> _Exercise description_
Retype the material below, keeping each line identical.

> _Entries shown_

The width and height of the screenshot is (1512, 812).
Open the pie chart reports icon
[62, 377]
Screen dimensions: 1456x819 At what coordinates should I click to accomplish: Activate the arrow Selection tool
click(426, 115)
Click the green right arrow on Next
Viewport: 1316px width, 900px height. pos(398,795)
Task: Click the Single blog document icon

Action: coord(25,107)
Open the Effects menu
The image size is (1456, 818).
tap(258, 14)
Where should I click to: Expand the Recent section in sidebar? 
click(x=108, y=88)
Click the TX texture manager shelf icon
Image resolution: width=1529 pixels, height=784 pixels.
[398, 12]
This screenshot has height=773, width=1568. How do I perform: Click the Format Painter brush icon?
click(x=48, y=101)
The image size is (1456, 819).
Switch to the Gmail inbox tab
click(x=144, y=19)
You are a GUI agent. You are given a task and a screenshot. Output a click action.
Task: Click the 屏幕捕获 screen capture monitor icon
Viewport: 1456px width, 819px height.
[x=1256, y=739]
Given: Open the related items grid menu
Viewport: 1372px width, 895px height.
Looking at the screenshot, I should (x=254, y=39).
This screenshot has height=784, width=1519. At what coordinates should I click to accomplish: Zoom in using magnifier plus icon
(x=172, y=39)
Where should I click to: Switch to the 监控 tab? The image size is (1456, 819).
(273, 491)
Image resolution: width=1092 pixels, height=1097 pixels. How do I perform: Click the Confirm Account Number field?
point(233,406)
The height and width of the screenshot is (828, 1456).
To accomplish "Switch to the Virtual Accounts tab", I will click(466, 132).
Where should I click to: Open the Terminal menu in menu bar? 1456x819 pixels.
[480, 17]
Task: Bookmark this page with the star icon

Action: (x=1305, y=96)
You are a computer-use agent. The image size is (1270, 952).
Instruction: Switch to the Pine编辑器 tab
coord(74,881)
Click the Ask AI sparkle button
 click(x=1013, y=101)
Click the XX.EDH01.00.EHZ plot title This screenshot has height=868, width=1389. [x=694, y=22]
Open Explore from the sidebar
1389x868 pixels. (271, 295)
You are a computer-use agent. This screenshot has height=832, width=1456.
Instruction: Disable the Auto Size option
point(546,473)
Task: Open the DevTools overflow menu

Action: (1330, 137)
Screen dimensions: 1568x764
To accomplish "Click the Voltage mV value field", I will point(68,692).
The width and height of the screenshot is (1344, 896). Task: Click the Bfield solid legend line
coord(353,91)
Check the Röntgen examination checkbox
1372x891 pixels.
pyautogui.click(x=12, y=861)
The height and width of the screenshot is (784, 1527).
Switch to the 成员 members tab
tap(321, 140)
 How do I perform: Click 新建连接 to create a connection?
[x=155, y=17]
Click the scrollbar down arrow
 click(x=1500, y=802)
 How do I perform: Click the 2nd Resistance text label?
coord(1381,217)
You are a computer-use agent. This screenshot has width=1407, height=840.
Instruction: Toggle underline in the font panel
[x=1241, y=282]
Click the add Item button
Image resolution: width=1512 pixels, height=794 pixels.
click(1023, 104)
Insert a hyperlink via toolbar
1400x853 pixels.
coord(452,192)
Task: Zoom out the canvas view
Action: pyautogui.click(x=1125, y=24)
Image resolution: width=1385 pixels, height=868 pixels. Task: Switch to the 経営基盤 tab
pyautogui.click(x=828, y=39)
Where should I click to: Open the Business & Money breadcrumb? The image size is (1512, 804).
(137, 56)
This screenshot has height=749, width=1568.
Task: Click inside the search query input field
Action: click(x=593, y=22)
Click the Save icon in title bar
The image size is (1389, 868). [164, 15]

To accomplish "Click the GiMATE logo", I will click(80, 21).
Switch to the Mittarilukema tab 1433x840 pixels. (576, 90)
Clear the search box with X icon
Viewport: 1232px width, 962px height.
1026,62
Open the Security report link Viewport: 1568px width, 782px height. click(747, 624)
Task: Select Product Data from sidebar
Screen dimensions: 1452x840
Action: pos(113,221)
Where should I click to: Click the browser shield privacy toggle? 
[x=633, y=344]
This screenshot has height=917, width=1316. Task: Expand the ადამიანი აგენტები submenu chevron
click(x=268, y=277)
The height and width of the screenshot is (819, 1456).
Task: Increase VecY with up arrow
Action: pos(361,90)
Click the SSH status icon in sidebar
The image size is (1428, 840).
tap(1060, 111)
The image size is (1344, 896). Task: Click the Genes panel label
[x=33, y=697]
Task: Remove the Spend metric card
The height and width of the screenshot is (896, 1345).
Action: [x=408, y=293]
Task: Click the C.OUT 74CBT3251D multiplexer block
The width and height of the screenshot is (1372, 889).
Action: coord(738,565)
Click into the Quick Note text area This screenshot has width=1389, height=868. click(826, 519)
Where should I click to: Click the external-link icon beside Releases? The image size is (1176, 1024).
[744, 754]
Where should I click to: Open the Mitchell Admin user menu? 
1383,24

> _Answer to this exercise_
The width and height of the screenshot is (1512, 812).
Open the pie chart reports icon
[62, 377]
Screen dimensions: 1456x819 At what coordinates should I click to accomplish: Activate the arrow Selection tool
click(426, 115)
Click the green right arrow on Next
Viewport: 1316px width, 900px height. pos(398,795)
Task: Click the Single blog document icon

Action: coord(25,107)
Open the Effects menu
The image size is (1456, 818).
tap(258, 14)
Where should I click to: Expand the Recent section in sidebar? 
click(x=108, y=88)
Click the TX texture manager shelf icon
Image resolution: width=1529 pixels, height=784 pixels.
[398, 12]
This screenshot has height=773, width=1568. How do I perform: Click the Format Painter brush icon?
click(x=48, y=101)
The image size is (1456, 819).
Switch to the Gmail inbox tab
click(x=144, y=19)
You are a GUI agent. You are given a task and a screenshot. Output a click action.
Task: Click the 屏幕捕获 screen capture monitor icon
Viewport: 1456px width, 819px height.
[x=1256, y=739]
Given: Open the related items grid menu
Viewport: 1372px width, 895px height.
Looking at the screenshot, I should (x=254, y=39).
This screenshot has height=784, width=1519. At what coordinates should I click to accomplish: Zoom in using magnifier plus icon
(x=172, y=39)
Where should I click to: Switch to the 监控 tab? The image size is (1456, 819).
(273, 491)
Image resolution: width=1092 pixels, height=1097 pixels. How do I perform: Click the Confirm Account Number field?
point(233,406)
The height and width of the screenshot is (828, 1456).
To accomplish "Switch to the Virtual Accounts tab", I will click(466, 132).
Where should I click to: Open the Terminal menu in menu bar? 1456x819 pixels.
[480, 17]
Task: Bookmark this page with the star icon

Action: (x=1305, y=96)
You are a computer-use agent. The image size is (1270, 952).
Instruction: Switch to the Pine编辑器 tab
coord(74,881)
Click the Ask AI sparkle button
 click(x=1013, y=101)
Click the XX.EDH01.00.EHZ plot title This screenshot has height=868, width=1389. [x=694, y=22]
Open Explore from the sidebar
1389x868 pixels. (271, 295)
You are a computer-use agent. This screenshot has height=832, width=1456.
Instruction: Disable the Auto Size option
point(546,473)
Task: Open the DevTools overflow menu

Action: (1330, 137)
Screen dimensions: 1568x764
To accomplish "Click the Voltage mV value field", I will point(68,692).
The width and height of the screenshot is (1344, 896). Task: Click the Bfield solid legend line
coord(353,91)
Check the Röntgen examination checkbox
1372x891 pixels.
pyautogui.click(x=12, y=861)
The height and width of the screenshot is (784, 1527).
Switch to the 成员 members tab
tap(321, 140)
 How do I perform: Click 新建连接 to create a connection?
[x=155, y=17]
Click the scrollbar down arrow
 click(x=1500, y=802)
 How do I perform: Click the 2nd Resistance text label?
coord(1381,217)
You are a computer-use agent. This screenshot has width=1407, height=840.
Instruction: Toggle underline in the font panel
[x=1241, y=282]
Click the add Item button
Image resolution: width=1512 pixels, height=794 pixels.
click(1023, 104)
Insert a hyperlink via toolbar
1400x853 pixels.
coord(452,192)
Task: Zoom out the canvas view
Action: pyautogui.click(x=1125, y=24)
Image resolution: width=1385 pixels, height=868 pixels. Task: Switch to the 経営基盤 tab
pyautogui.click(x=828, y=39)
Where should I click to: Open the Business & Money breadcrumb? The image size is (1512, 804).
(137, 56)
This screenshot has height=749, width=1568.
Task: Click inside the search query input field
Action: click(x=593, y=22)
Click the Save icon in title bar
The image size is (1389, 868). [164, 15]

To accomplish "Click the GiMATE logo", I will click(80, 21).
Switch to the Mittarilukema tab 1433x840 pixels. (576, 90)
Clear the search box with X icon
Viewport: 1232px width, 962px height.
1026,62
Open the Security report link Viewport: 1568px width, 782px height. click(747, 624)
Task: Select Product Data from sidebar
Screen dimensions: 1452x840
Action: pos(113,221)
Where should I click to: Click the browser shield privacy toggle? 
[x=633, y=344]
This screenshot has height=917, width=1316. Task: Expand the ადამიანი აგენტები submenu chevron
click(x=268, y=277)
The height and width of the screenshot is (819, 1456).
Task: Increase VecY with up arrow
Action: pos(361,90)
Click the SSH status icon in sidebar
The image size is (1428, 840).
tap(1060, 111)
The image size is (1344, 896). Task: Click the Genes panel label
[x=33, y=697]
Task: Remove the Spend metric card
The height and width of the screenshot is (896, 1345).
Action: [x=408, y=293]
Task: Click the C.OUT 74CBT3251D multiplexer block
The width and height of the screenshot is (1372, 889).
Action: coord(738,565)
Click into the Quick Note text area This screenshot has width=1389, height=868. click(826, 519)
Where should I click to: Click the external-link icon beside Releases? The image size is (1176, 1024).
[744, 754]
Where should I click to: Open the Mitchell Admin user menu? 
1383,24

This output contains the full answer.